= Objective 1 =
Decide whether each statement agrees with the mailing-list reply about PID-specific uprobes. Answer yes or no for each, and quote the deciding words. (a) The writer is adding unit tests for USDT post-start discovery. (b) No tests currently exist for discovered USDT probes. (c) The writer hopes to include some tests in the v2.
= Objective 2 =
Repeat word for word the part of the mailing-list reply about PID-specific uprobes that runs from "I am working" down to "mechinery as well).".
= Objective 3 =
Go on with the mailing-list reply about PID-specific uprobes, starting after its last line.

= Source extract =
____
[DTrace-devel] [PATCH 4/4] uprobe: Implement PID-specific uprobes
Kris Van Hees
kris.van.hees at oracle.com
Wed Nov 12 00:23:57 UTC 2025
On Tue, Nov 11, 2025 at 06:19:26PM -0500, Eugene Loh wrote:
> First, I had been under the impression there might be some test suite
> changes. New tests? Something like that?
I am working on that but wanted to get the code out for review in the meantime.
I am adding a few unit tests for USDT post-start discovery because the only
etsts that currently exist are rather complex and can fail for various reasons,
which means that we do not have any that test the very basics of the machinery
(the pre-existing mechinery as well).
Although, even without adding tests, this patch could be reviewed and be given
R-b simply because we do have proper tests for discovered USDT probes already,
and the fact that they pass is a valid test for this functionality.
But I hope to be able to add a few tests in the v2 so that the unit tests make
it into the testsuite, anyway. That may come in handy for future detection of
regressions in the fundamental logic of the discovery mechanism.
> On 11/10/25 10:27, Kris Van Hees via DTrace-devel wrote:
> > The mechanism to create uprobes by writing to $TRACEFS/uprobe_events
> > caused probes to be placed in the dev/inode based mapping. This means
> > that all tasks that use that mapping are be subject to the probes
>
> s/be//?
____
[Records from a collection]

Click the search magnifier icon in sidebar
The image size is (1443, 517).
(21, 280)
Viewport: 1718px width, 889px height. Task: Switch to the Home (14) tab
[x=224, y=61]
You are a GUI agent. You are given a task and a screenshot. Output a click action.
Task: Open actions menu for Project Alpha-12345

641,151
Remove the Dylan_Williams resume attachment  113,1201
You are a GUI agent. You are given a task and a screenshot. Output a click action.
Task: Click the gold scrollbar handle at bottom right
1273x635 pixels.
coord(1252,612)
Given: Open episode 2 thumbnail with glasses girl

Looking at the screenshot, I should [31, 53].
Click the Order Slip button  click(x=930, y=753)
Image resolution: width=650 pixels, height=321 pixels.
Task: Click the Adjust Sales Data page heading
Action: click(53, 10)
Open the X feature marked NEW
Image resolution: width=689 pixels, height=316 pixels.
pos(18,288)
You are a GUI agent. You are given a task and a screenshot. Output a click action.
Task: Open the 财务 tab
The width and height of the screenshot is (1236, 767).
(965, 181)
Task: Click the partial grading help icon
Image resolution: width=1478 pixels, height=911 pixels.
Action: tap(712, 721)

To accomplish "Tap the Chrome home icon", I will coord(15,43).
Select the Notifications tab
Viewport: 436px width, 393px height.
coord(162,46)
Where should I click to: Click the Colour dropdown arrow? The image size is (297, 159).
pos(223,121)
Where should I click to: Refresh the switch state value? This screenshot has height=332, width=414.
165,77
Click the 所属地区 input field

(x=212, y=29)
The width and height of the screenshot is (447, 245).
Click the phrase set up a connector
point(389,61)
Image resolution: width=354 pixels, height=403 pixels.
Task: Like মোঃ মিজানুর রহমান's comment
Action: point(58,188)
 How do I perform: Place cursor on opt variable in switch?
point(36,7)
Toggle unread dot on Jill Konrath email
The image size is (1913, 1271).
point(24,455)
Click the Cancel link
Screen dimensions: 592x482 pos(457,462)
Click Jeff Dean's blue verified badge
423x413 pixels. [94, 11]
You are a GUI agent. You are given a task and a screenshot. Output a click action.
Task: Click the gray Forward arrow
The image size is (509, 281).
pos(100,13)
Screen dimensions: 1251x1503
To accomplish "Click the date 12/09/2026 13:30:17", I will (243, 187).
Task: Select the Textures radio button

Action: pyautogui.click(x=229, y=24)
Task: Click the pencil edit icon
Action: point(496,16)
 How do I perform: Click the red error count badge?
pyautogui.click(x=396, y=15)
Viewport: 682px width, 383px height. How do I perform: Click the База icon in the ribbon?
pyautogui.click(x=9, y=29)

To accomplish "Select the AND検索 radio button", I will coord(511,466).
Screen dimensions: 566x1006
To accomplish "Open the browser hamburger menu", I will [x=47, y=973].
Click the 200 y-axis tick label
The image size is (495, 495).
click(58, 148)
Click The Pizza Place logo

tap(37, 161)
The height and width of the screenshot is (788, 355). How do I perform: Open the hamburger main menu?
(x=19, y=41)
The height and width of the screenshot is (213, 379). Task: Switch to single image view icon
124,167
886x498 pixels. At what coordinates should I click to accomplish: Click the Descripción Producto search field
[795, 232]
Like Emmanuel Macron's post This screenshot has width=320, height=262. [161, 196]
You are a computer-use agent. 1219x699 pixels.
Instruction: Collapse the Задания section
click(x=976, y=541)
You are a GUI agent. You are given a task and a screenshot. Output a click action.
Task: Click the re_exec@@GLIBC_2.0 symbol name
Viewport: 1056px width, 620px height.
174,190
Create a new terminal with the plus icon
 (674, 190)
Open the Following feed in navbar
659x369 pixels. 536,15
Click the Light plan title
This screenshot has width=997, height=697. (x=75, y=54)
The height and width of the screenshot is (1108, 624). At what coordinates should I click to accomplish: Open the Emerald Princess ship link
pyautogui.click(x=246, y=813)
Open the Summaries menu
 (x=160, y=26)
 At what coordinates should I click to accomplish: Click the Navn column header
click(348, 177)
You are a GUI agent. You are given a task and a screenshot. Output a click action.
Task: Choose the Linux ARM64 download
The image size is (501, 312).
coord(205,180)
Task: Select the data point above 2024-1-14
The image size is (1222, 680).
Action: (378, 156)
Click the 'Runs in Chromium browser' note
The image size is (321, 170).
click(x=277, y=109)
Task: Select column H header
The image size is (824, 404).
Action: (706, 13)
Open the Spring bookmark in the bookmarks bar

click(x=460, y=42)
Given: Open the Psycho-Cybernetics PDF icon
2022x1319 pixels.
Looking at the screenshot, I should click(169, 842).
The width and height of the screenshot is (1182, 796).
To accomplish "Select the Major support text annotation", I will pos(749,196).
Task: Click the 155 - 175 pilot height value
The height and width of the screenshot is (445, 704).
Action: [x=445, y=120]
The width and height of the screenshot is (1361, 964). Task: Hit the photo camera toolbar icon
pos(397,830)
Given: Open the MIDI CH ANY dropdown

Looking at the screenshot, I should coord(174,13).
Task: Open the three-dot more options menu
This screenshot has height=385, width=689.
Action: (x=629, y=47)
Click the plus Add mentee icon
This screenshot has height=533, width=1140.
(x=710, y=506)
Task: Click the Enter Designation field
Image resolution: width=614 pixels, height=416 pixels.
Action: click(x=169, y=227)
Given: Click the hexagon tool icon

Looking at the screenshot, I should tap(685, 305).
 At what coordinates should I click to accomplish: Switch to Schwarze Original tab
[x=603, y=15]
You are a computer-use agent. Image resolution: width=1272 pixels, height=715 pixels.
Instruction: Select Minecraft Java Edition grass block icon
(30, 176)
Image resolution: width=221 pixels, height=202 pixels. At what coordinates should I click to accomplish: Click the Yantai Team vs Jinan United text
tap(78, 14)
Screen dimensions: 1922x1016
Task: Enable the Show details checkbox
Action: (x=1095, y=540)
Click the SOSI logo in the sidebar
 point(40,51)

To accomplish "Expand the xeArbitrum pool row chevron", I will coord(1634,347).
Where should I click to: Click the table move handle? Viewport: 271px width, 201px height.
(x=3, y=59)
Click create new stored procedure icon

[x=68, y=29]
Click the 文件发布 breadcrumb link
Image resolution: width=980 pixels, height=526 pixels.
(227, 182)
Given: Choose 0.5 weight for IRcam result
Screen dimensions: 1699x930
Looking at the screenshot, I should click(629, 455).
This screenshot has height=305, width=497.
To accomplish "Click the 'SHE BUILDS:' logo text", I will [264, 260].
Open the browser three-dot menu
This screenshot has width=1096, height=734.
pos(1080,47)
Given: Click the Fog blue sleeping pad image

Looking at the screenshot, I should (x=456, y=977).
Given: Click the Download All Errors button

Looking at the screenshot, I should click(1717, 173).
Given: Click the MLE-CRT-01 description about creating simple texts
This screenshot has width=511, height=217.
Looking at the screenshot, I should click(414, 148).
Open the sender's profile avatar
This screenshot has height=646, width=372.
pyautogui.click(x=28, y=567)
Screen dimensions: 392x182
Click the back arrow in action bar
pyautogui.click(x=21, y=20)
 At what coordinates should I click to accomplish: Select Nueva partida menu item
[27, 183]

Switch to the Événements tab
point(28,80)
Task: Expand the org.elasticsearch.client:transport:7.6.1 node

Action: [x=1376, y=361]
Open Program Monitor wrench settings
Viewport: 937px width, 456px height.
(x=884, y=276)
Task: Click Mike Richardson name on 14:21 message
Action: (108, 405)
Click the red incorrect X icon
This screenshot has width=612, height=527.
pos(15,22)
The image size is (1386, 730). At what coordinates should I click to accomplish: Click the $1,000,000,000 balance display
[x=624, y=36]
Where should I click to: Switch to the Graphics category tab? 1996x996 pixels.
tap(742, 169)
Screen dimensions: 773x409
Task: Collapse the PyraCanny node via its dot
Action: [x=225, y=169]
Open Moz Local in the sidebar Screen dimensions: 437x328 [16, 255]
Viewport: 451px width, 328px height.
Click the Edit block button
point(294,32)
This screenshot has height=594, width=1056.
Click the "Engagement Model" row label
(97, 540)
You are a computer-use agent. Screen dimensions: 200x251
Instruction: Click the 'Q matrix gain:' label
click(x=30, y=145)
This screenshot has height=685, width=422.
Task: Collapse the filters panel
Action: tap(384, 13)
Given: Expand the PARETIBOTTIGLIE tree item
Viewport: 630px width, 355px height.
____
= Right answer 1 =
(a) Yes: "I am adding a few unit tests for USDT post-start discovery"
(b) No: "we do have proper tests for discovered USDT probes already"
(c) Yes: "But I hope to be able to add a few tests in the v2"

= Right answer 2 =
I am working on that but wanted to get the code out for review in the meantime.
I am adding a few unit tests for USDT post-start discovery because the only
etsts that currently exist are rather complex and can fail for various reasons,
which means that we do not have any that test the very basics of the machinery
(the pre-existing mechinery as well).

= Right answer 3 =
Thanks.
> > firing.
> >
> > The kernel supports placing uprobes for a specific task (by PID), which
> > avoids impacting all other tasks that share the same code but are not
> > the target of the tracing.
> >
> > This new mechanism places uprobes using the perf_event_open interface.
> > Perf event attribute configuration data is read from
> > /sys/bus/event_source/devices/uprobe/ as needed (and cached to ease
> > repeated use). Underlying probes are now organized by PID-specific
> > providers (uprobe$PID), and attach/detach no longer depends on the
> > generic tracepoint support.
> >
> > The usdt_prids BPF map is no longer needed because USDT BPF programs
> > are now task-specific. The trampoline generation for USDT Probes
> > discovered after tracing started can now perform a simple loop over
> > all compiled clauses, adding those that match the probe description
> > to the program.
>
> Should we remove:
> libdtrace/dt_dlibs.c: DT_BPF_SYMBOL(usdt_prids, DT_IDENT_PTR),
Yes, thanks.
> > diff --git a/libdtrace/dt_bpf.c b/libdtrace/dt_bpf.c
> > @@ -974,19 +974,12 @@ gmap_create_probes(dtrace_hdl_t *dtp)
> > }
> > /*
> > - * Create the 'usdt_names' and 'usdt_prids' BPF maps.
> > + * Create the 'usdt_names' BPF maps.
>
> s/maps/map/
Thanks.
> > *
> > * 'usdt_names': a global hash map indexed by PRID and whose value has probe
> > * name elements at fixed offsets within the value. This map
> > * is used for get_bvar() to look up probe name elements for
> > * any prid that was created after dtrace_go().
> > - *
> > - * 'usdt_prids': a global hash map indexed by (pid, underlying probe ID).
> > - * The value is a probe ID for the overlying USDT probe and
> > - * a bit mask indicating which clauses to execute for this pid.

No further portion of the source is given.